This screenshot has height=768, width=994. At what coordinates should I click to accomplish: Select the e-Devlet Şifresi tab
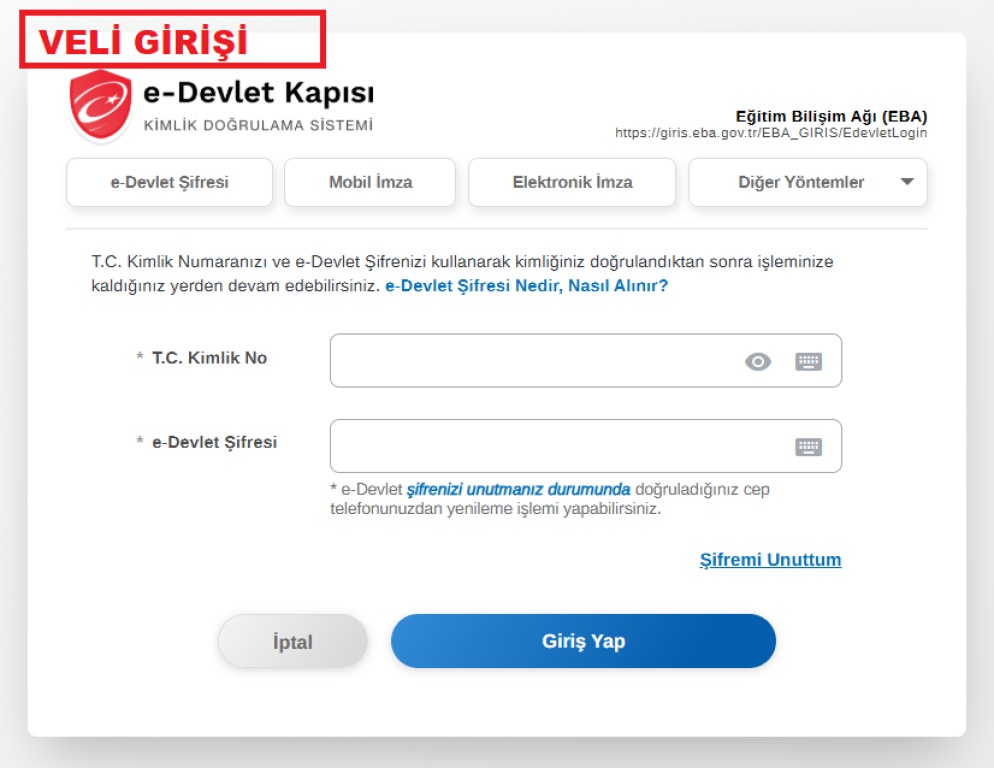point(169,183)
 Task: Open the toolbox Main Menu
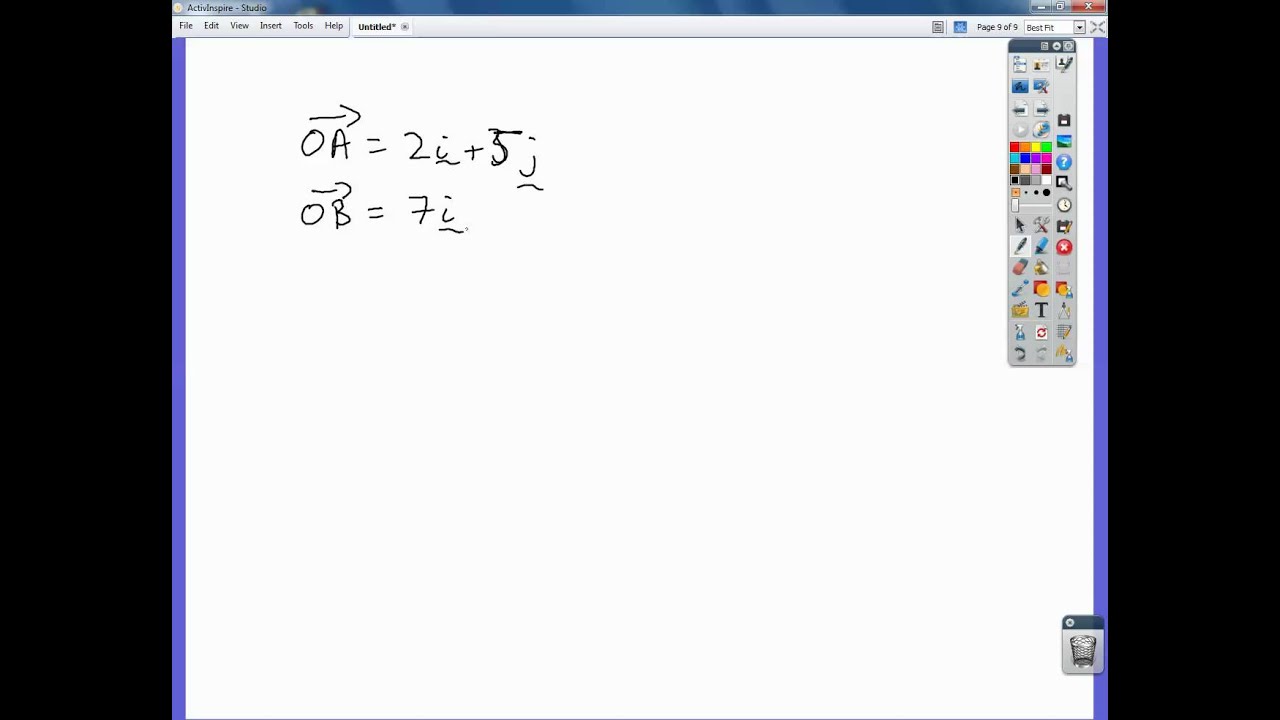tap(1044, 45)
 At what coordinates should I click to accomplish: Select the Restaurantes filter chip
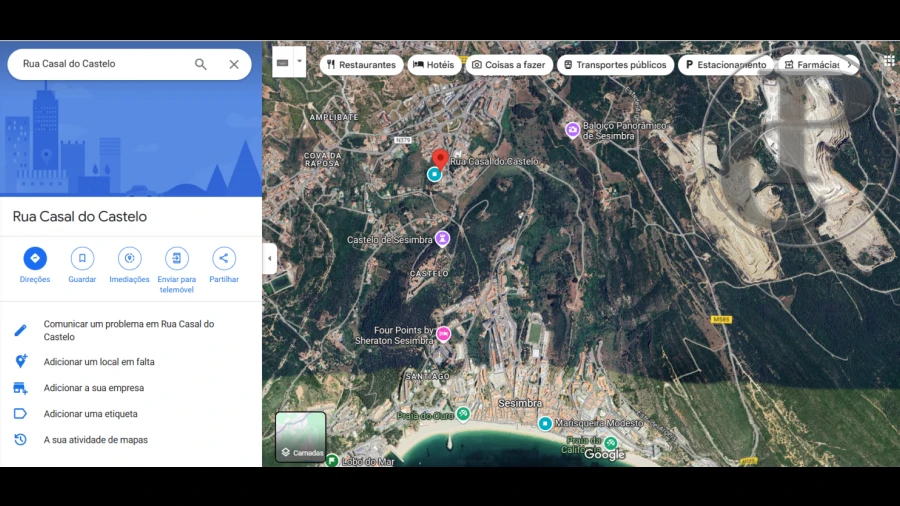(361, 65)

= TASK TO COMPLETE =
Return all material verbatim, pictures omitted.

= REPLY TO THE TASK =
This screenshot has height=768, width=994. At what coordinates should I click to accomplish: Select the e-Devlet Şifresi tab
point(169,183)
 Task: Open the toolbox Main Menu
tap(1044, 45)
 At what coordinates should I click to accomplish: Select the Restaurantes filter chip
(361, 65)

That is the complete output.